» Your instructions
Write out the lines of the records starting at the one containing "The image size is (1205, 754)." and ending at the one containing "tap(23, 148)", swapping "megaphone" for "bullhorn" and changing nothing else.

[Word and element pointing entries]
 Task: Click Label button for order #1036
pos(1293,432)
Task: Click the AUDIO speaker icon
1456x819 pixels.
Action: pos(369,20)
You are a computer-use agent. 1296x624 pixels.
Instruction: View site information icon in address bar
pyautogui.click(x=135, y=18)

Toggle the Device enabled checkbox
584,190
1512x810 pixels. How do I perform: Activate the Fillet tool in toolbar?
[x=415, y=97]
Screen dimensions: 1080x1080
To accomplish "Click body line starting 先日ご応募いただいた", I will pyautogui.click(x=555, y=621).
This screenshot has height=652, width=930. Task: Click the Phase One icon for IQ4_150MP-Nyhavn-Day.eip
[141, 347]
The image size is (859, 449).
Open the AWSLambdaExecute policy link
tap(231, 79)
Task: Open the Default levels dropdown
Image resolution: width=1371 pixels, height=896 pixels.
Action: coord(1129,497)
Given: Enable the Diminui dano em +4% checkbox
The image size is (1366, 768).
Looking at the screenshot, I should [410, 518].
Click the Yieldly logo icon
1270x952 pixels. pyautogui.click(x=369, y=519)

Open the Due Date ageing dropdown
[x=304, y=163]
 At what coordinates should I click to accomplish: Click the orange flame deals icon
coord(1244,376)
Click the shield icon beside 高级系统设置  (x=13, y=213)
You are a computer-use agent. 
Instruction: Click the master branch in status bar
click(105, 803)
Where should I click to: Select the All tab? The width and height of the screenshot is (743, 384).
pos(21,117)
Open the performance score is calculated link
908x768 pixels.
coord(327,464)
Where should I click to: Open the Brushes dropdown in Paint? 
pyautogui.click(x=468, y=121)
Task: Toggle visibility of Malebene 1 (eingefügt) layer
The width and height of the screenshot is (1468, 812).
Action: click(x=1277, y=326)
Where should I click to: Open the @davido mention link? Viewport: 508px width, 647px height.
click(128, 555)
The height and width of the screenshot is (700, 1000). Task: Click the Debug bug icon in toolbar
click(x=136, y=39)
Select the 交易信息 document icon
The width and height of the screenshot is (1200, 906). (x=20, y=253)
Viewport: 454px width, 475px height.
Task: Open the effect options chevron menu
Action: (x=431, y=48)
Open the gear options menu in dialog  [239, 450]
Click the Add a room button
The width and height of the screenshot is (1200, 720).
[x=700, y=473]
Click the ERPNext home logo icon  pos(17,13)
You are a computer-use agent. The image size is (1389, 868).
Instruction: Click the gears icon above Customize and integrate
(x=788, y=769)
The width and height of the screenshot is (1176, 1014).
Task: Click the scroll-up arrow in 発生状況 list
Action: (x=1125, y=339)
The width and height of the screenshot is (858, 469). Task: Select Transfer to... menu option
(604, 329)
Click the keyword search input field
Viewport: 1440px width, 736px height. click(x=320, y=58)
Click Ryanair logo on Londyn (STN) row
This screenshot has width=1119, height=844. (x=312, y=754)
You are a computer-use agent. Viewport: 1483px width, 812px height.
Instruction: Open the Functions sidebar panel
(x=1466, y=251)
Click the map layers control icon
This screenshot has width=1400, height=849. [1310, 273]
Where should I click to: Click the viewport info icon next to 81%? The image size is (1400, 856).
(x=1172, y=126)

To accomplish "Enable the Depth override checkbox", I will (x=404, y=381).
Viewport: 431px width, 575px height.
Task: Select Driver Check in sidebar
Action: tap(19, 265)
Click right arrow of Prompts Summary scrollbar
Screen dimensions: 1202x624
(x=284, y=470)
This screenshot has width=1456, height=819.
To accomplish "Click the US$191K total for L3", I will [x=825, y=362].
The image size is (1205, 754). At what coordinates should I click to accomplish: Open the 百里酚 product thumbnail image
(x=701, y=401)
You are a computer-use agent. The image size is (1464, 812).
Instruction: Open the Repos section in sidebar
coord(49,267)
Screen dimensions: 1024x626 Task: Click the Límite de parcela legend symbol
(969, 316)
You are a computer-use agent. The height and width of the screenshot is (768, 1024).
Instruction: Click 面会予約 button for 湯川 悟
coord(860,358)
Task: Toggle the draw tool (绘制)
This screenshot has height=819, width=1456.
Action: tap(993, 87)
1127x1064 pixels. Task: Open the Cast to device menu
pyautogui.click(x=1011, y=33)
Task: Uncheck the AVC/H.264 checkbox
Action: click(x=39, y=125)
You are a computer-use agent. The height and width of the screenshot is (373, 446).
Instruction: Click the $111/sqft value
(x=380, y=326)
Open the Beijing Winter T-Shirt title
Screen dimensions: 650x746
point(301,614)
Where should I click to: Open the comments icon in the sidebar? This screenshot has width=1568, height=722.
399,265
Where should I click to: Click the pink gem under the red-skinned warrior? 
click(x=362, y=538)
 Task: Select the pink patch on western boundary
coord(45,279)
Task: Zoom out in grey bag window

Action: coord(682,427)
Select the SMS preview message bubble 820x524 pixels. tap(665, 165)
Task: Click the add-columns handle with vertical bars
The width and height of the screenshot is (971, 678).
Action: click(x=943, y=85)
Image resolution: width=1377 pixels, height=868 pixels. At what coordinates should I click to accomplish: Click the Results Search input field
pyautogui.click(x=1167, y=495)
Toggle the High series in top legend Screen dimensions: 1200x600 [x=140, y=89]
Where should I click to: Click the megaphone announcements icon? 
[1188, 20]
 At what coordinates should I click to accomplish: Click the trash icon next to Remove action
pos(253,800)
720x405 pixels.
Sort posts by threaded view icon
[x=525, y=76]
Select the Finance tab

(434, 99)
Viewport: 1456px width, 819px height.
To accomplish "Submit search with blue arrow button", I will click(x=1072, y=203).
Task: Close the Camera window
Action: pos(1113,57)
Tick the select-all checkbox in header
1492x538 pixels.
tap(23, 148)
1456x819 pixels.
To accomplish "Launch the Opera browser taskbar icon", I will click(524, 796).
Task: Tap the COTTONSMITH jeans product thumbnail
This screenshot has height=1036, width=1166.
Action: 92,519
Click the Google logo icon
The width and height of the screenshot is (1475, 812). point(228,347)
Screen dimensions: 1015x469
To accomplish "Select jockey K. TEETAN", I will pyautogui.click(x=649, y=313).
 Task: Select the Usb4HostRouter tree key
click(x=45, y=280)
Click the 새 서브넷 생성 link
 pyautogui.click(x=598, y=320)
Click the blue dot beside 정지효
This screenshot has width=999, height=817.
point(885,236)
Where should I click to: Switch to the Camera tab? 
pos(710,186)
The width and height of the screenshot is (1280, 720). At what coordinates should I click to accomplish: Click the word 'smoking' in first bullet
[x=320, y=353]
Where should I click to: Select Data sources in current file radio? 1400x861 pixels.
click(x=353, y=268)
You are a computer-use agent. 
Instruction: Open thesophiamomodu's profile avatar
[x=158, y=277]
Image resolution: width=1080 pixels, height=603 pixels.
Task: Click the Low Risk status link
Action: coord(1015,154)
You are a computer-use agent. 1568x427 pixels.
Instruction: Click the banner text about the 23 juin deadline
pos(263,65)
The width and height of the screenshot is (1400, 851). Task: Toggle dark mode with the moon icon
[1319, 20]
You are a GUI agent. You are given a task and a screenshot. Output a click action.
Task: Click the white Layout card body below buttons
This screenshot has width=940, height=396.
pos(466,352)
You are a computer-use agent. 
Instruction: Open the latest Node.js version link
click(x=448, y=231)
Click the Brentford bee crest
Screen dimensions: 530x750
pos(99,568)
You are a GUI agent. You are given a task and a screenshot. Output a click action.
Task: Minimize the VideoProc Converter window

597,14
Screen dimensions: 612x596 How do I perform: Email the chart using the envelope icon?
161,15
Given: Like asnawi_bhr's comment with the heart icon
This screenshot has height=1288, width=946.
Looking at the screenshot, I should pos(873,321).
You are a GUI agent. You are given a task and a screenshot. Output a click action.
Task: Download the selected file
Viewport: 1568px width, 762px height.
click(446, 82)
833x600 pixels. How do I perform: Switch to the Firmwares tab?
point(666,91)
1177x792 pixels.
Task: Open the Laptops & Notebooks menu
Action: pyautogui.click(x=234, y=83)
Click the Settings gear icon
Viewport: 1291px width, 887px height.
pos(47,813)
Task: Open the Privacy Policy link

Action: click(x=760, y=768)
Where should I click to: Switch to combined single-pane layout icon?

» Task answer
The image size is (1205, 754). At what coordinates should I click to accomplish: Open the 百里酚 product thumbnail image
(x=701, y=401)
You are a computer-use agent. The image size is (1464, 812).
Instruction: Open the Repos section in sidebar
coord(49,267)
Screen dimensions: 1024x626 Task: Click the Límite de parcela legend symbol
(969, 316)
You are a computer-use agent. The height and width of the screenshot is (768, 1024).
Instruction: Click 面会予約 button for 湯川 悟
coord(860,358)
Task: Toggle the draw tool (绘制)
This screenshot has height=819, width=1456.
Action: tap(993, 87)
1127x1064 pixels. Task: Open the Cast to device menu
pyautogui.click(x=1011, y=33)
Task: Uncheck the AVC/H.264 checkbox
Action: click(x=39, y=125)
You are a computer-use agent. The height and width of the screenshot is (373, 446).
Instruction: Click the $111/sqft value
(x=380, y=326)
Open the Beijing Winter T-Shirt title
Screen dimensions: 650x746
point(301,614)
Where should I click to: Open the comments icon in the sidebar? This screenshot has width=1568, height=722.
399,265
Where should I click to: Click the pink gem under the red-skinned warrior? 
click(x=362, y=538)
 Task: Select the pink patch on western boundary
coord(45,279)
Task: Zoom out in grey bag window

Action: coord(682,427)
Select the SMS preview message bubble 820x524 pixels. tap(665, 165)
Task: Click the add-columns handle with vertical bars
The width and height of the screenshot is (971, 678).
Action: click(x=943, y=85)
Image resolution: width=1377 pixels, height=868 pixels. At what coordinates should I click to accomplish: Click the Results Search input field
pyautogui.click(x=1167, y=495)
Toggle the High series in top legend Screen dimensions: 1200x600 [x=140, y=89]
Where should I click to: Click the bullhorn announcements icon? 
[1188, 20]
 At what coordinates should I click to accomplish: Click the trash icon next to Remove action
pos(253,800)
720x405 pixels.
Sort posts by threaded view icon
[x=525, y=76]
Select the Finance tab

(434, 99)
Viewport: 1456px width, 819px height.
To accomplish "Submit search with blue arrow button", I will click(x=1072, y=203).
Task: Close the Camera window
Action: pos(1113,57)
Tick the select-all checkbox in header
1492x538 pixels.
tap(23, 148)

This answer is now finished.